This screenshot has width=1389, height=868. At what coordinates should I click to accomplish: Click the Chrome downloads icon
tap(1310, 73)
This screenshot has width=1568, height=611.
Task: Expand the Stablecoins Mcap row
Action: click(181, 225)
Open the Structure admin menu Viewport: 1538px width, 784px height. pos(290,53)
==
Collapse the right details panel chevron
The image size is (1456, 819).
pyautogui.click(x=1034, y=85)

> **WRITTEN PROBLEM**: Rewrite the data as a Markdown table with the columns Row and Line, putting the row number in Row and the line in Line and leaving out blank lines. Begin at the line that contains "This screenshot has width=1389, height=868." and stop after the line that contains "Open the Structure".

> **RESPONSE TO THIS EXERCISE**:
| Row | Line |
|---|---|
| 1 | This screenshot has width=1389, height=868. At what coordinates should I click to accomplish: Click the Chrome downloads icon |
| 2 | tap(1310, 73) |
| 3 | This screenshot has width=1568, height=611. |
| 4 | Task: Expand the Stablecoins Mcap row |
| 5 | Action: click(181, 225) |
| 6 | Open the Structure admin menu Viewport: 1538px width, 784px height. pos(290,53) |